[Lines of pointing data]
□ □ □ □ □

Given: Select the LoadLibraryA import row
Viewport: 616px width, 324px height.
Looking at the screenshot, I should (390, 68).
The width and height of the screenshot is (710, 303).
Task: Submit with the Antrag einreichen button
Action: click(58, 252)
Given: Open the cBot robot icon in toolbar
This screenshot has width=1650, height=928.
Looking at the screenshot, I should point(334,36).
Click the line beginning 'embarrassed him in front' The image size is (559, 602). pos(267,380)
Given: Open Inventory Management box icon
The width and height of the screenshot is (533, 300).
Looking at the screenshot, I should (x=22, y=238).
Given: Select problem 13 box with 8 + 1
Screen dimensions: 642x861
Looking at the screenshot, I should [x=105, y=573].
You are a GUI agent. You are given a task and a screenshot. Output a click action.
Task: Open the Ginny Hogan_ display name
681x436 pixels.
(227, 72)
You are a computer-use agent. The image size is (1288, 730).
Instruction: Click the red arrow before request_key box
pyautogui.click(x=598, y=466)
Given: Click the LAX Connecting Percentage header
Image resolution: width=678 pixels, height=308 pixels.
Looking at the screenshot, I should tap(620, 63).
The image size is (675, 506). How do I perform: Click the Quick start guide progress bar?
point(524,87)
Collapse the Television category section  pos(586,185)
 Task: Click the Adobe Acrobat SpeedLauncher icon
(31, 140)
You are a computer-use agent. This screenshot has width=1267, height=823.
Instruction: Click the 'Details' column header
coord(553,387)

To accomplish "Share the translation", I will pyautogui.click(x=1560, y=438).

□ □ □ □ □

DIRECTIVE » Report only the number of lines above that contain the string "This", where capitalization must match.

EXERCISE OUTPUT » 2